Put an investing plan in place
It may seem like now, when stocks are falling, would be too late to create a well-thought-out investing plan. But if you've been investing without discipline, or have been waiting for stocks to hit bottom so you can buy the dip, now may be a good time to form a plan you can stick to.
While it may be tempting to buy the dip, it's impossible to know what the markets will do next. really, really hard to time the market. Rather than attempting to time the market, investors should acknowledge the likelihood for markets to fall even further, Phillip Toews, CEO & co-portfolio manager for Toews Asset Management, tells Money via email. Investors may view this as a dip buying opportunity, but we could see another drop, he adds.
No one knows when stocks will hit bottom, or what any asset will do on a given day. That's why financial experts often recommend using a strategy like dollar-cost averaging, which entails regularly investing a set amount of money, like $100 every month.
That way you won't miss out on the market's best days because you're trying to guess when it's a good time to buy. Plus, then you (hopefully) won't stress out about every market fluctuation, because you'll know exactly when and how much you're going to invest next.
Consider smart tax moves
Looking for a silver lining to this market downturn? Here's one: It might be a good time to convert your traditional individual retirement account (IRA) to a Roth IRA.
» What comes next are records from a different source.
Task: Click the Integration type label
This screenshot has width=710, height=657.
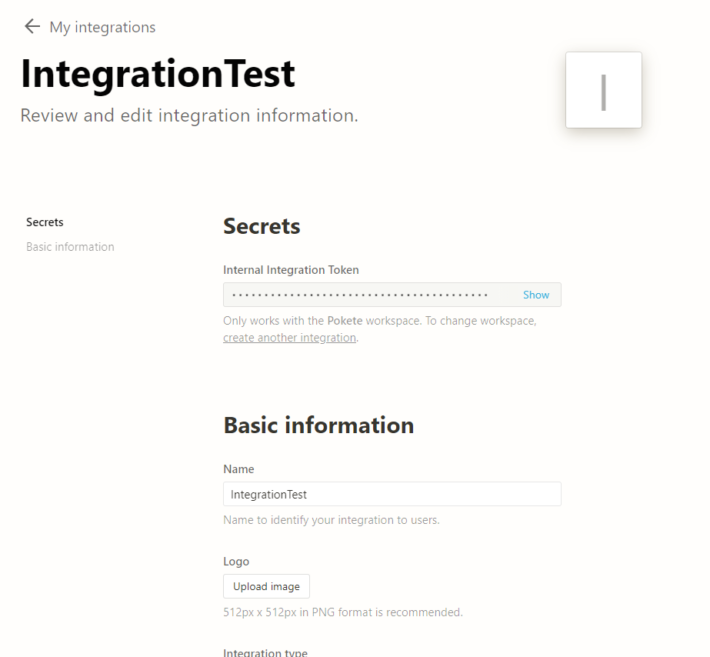Action: point(265,652)
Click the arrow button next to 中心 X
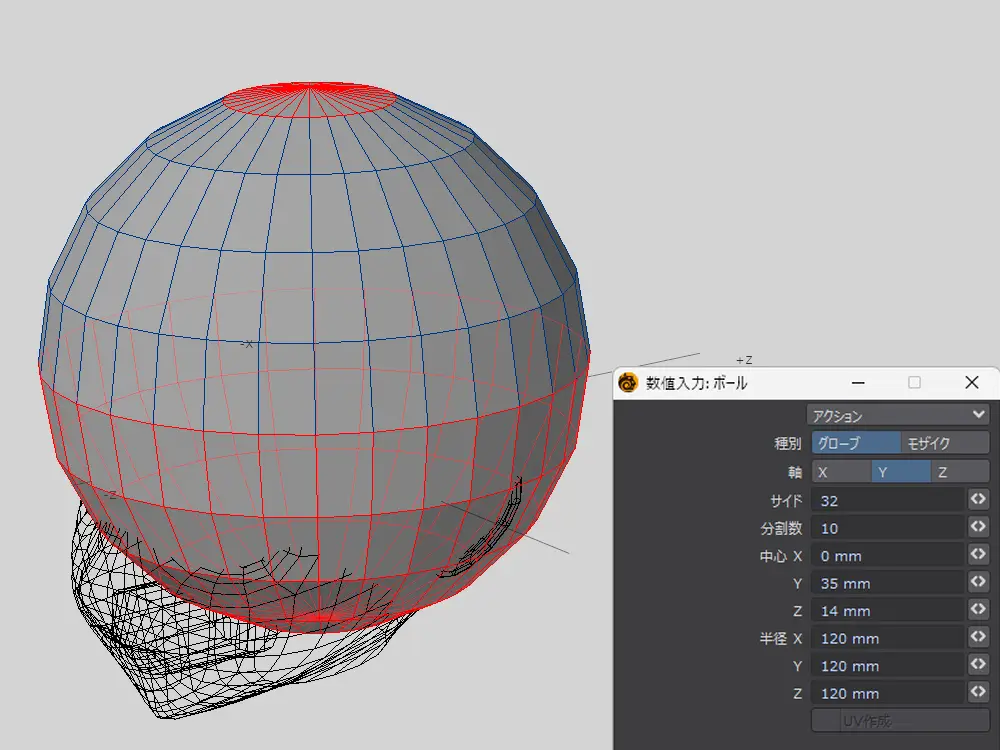The width and height of the screenshot is (1000, 750). coord(978,555)
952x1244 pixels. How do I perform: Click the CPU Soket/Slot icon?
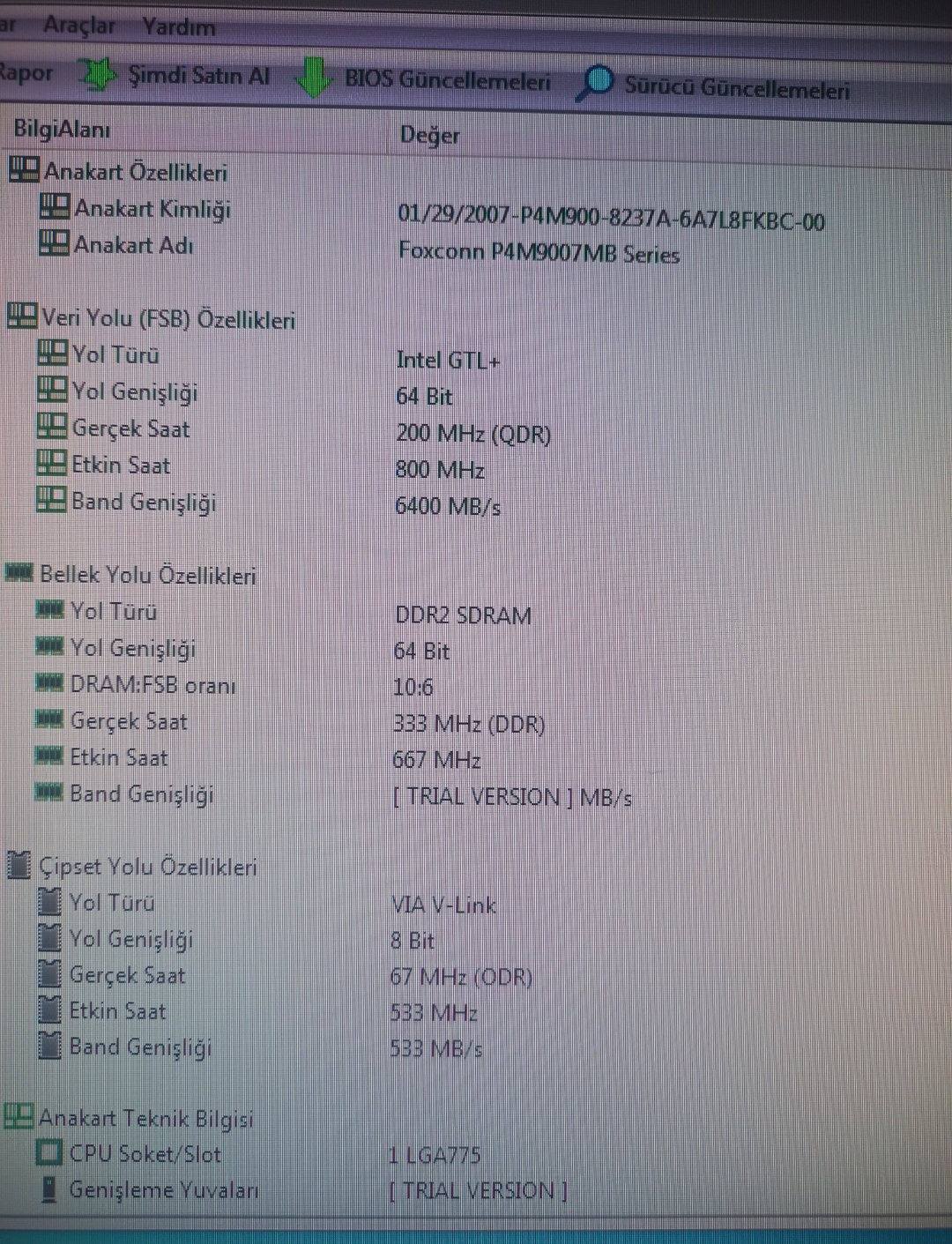click(48, 1152)
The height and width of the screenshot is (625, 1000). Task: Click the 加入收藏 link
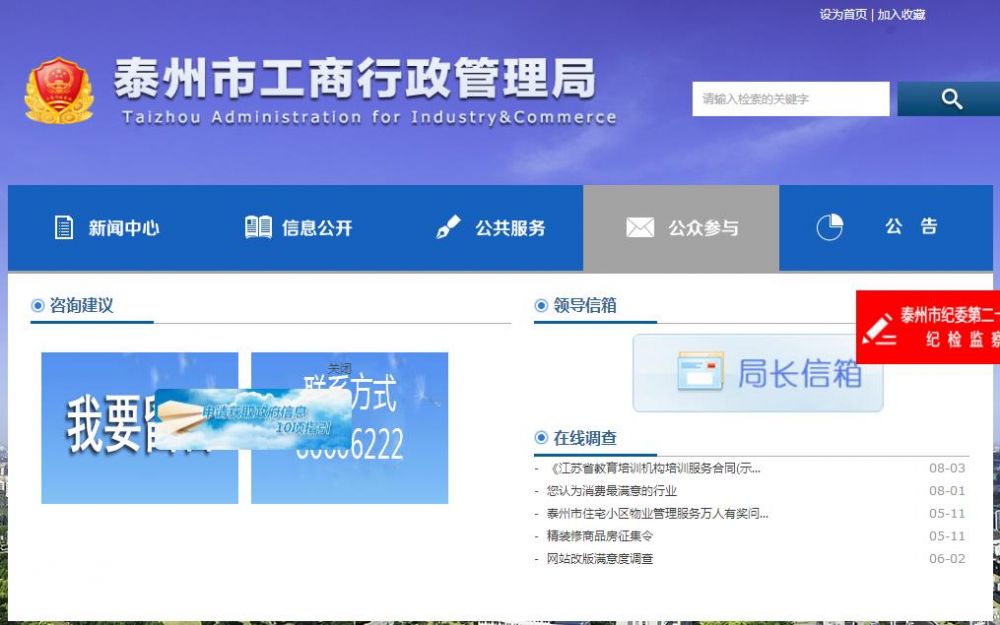click(x=903, y=15)
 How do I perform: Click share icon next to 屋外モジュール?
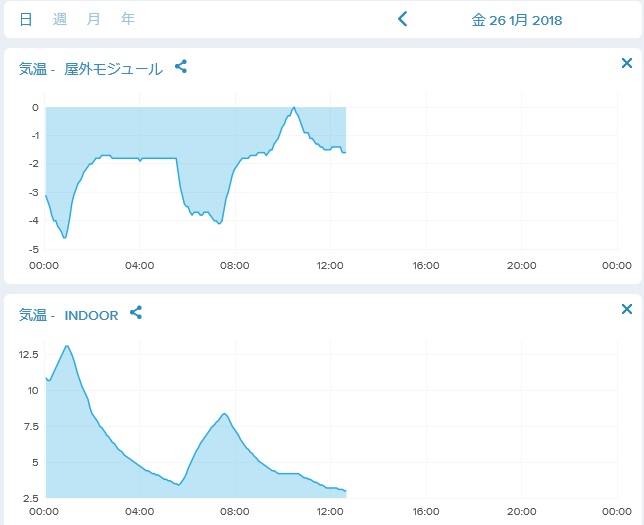181,67
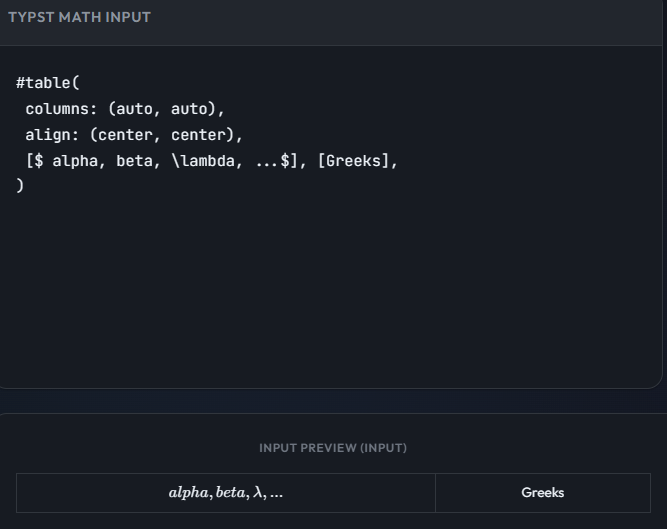This screenshot has width=667, height=529.
Task: Click '[Greeks]' in the code editor
Action: pyautogui.click(x=353, y=161)
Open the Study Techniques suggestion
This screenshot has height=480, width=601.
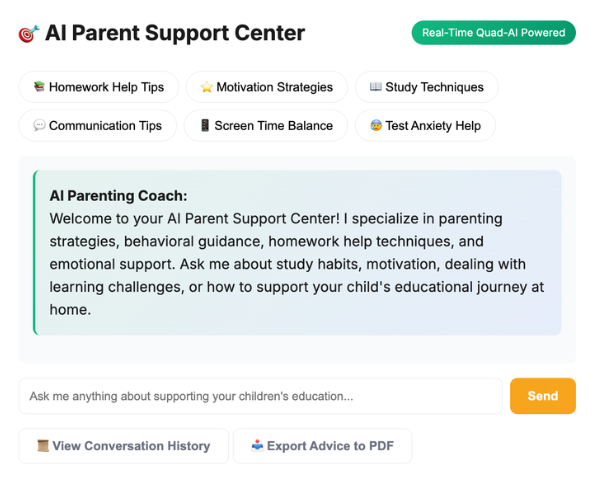[x=426, y=87]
Traditional IRAs are tax-deferred, which means you fund it with pre-tax dollars and pay taxes on your withdrawals later in life. But a Roth IRA works oppositely in that you fund it with after-tax dollars. When you take out your money after age 59 1/2, those withdrawals are tax-free.
If you want to convert your IRA into a Roth IRA — and benefit from those tax-free withdrawals down the road — doing so when the value of your invested assets is lower could help you save on the taxes you'll have to pay on the conversion.
Of course, there are caveats, and this might not be the right move for you. You can find more by reading Money's recent story on converting a traditional IRA to a Roth IRA.
Another potential upside to seeing all this red in the market is you could potentially lower your tax bill with tax-loss harvesting.
When you sell a financial asset like stocks or cryptocurrency, you have to pay taxes on that profit. But with tax-loss harvesting, you sell an asset when its price is lower than the price you paid for it. You can then use that loss to offset gains, lowering your tax bill. The IRS allows taxpayers to offset up to $3,000 of ordinary income if your losses are bigger than your gains, and you can carry losses forward to future years if your loss is greater than that limit.
There are rules to keep in mind, like the wash-sale rule, which means you can't sell an investment when its price is down and immediately buy it — or one that is “substantially identical" — back. And it's not the right move for everyone; the benefit has to outweigh the risks. But in the long run, it's definitely possible to save on your taxes this way.